SELAMAT MELESTARIKAN dan Memanfaatkan CAGAR BUDAYA Untuk Kesejahteraan Masyarakat Indonesia !




RIWAYAT LAHIRNYA LEMBAGA PURBAKALA


Sejarah berdirinya Balai Pelestarian Cagar Budaya dimulai dengan didirikannya lembaga kebudayaan pertama di Indonesia oleh kaum terpelajar di Jakarta dengan nama Bataviaash Genootschap van kunsten en wetenchapen pada tahun 1878.
Tahun 1882, kegiatan kepurbakalaan ditangani oleh Comisie tot het Opsporen Verzamelen en Bewaen van Oudheidkundige Voorwerpen dan mengalami perkembangan pesat dalam bidang penelitian, observasi, penggambaran, ekskavasi, pemeliharaan, pengamanan, pendokumentasian, dan pemugaran bangunan kuno di Indonesia. Selanjutnya, tahun 1885, didirikan lembaga swasta bernama Archeologische Vereeniging yang diketuai oleh Ir J.W ijzerman. Lembaga ini melaksanakan tugas hingga tahun 1902 yang dilanjutkan dengan pendirian Commisise in Nederlandsch-Indie voor Oudheidkundige Onderzoenk op Java en Madoera sebagai badan yang menangani kekunaan di jawa dan Madura diketuai oleh Dr. J.LA. Brandes. Komisi ini berubah menjadi Oudheidkundige Dienst in Nederlansch-indie pada tahun 1913 dipimpin oleh N.J Krom dan dilanjutkan oleh F.D.K Bosch tahun 1926 sampai dengan 1936.
Tahun1931,Oudheidkundige Dienst in Nederlandsch-Indie mengelurakan Undang-undang tentang penanganan peninggalan purbakala, yaitu Monumenten Ordonantie Staatsblad No. 238 Tahun 1931. Dengan adanya undang-undang tersebut, pengawasan dan perlindungan peninggalan purbakala, mempunyai kepastian hukum.
Tahun 1936, nama Oudheidkundige Dienst berubah menjadi Jawatan Purbakala dan dipimpin oleh Dr. W.F. Stutterheim. Beberapa bidang baru dikembangkan, antara lain keramologi, sejarah kesenian, dan arkeologi kimia.

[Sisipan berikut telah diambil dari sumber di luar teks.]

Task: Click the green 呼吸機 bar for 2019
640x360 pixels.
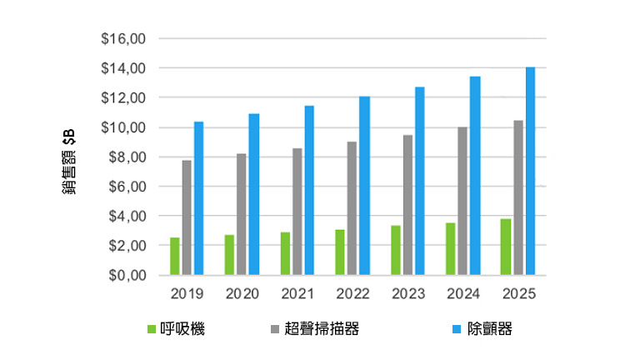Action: coord(175,257)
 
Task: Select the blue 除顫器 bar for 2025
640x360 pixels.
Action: coord(530,171)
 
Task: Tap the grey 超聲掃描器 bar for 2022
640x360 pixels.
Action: coord(352,208)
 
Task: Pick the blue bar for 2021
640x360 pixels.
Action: coord(309,191)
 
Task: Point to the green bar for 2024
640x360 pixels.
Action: coord(451,249)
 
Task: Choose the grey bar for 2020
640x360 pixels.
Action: coord(242,214)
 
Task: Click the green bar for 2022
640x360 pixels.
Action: coord(340,252)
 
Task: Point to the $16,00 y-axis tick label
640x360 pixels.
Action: coord(124,39)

Tanggal 18 Maret 1942, Jepang mengambil alih kekuasaan atas Indonesia dari Belanda, sejak itu pula kantor Jawatan Purbakala diambil alih oleh Jepang dan berubah nama menjadi Kantor Urusan Barang-Barang Purbakala. Bulan Juli 1947 Kantor Urusan Barang-Barang Purbakala diambil alih oleh Belanda dan dipimpin oleh Prof. Dr. A.J. Bernet Kempers.
Tahun 1951, nama kantor dari Jawatan Purbakala diganti menjadi Dinas Purbakala dibawah pimpinan putra Indonesia  bernama Drs. R. Soekmono. Di bawah Dinas Purbakala ini muncul Lembaga Peninggalan Purbakala Nasional (LPPN) dan tahun 1975 struktur organisasi LPPN dipecah menjadi dua instansi, yaitu Pusat Penelitian Purbakala dan Peninggalan Nasional (Pus.P3N) dan Direktorat Sejarah dan Purbakala (DSP). Tugas DSP adalah melakukan pelindungan benda-benda peninggalan Sejarah dan Purbakala dibawah pimpinan pertama kali Drs. Uka Tjandrasasmita.
Berdasarkan Surat Keputusan Menteri Pendidikan dan Kebudayaan No.200/O/1978, pada bulan  Juni 1978 lahirlah Suaka Peninggalan Sejarah dan Purbakala sebagai Pelaksana Teknis di Lingkungan Departemen Pendidikan dan Kebudayaan yang bertanggung jawab kepada Direktur Jenderal Kebudayaan. Selama perjalanan waktu upaya pelindungan benda purbakala maka terbitlah Undang-Undang RI no.5 tahun 1992 tentang Benda Cagar Budaya dan PP RI No. 10 tahun 1993 tentang pelaksanaan UU RI No.5 tahun 1992. Undang-undang ini dikeluarkan untuk menggantikan Monumenten Ordonantie Staatsblad No. 238 tahun 1931.
Tanggal 21 Agustus 2002, berdasarkan SK Kepala Badan Pengembangan Kebudayaan dan Pariwisata No.KEP-06/BP Budpar/2002, nama Balai Pelestarian Peninggalan Purbakala mulai dipakai menggantikan Suaka Peninggalan Sejarah dan Purbakala. Kemudian sejalan dengan lahirnya Undang-Undang RI No. 11 Tahun 2010 tentang Cagar Budaya pengganti Undang – Undang RI No. 5 Tahun 1992 tentang Benda Cagar Budaya, maka sejak tahun 2012 nama Balai Pelestarian Peninggalan Purbakala berubah menjadi Balai Pelestarian Cagar Budaya dibawah Direktorat Pelestarian Cagar Budaya dan Permuseuman, Direktorat Jenderal Kebudayaan, Kementerian Pendidikan dan Kebudayaan. Tugas pokok dan fungsi Balai Pelestarian Cagar Budaya menangani masalah kepurbakalaan yang lebih luas yaitu pelestarian, pengembangan dan pemanfaatan cagar budaya.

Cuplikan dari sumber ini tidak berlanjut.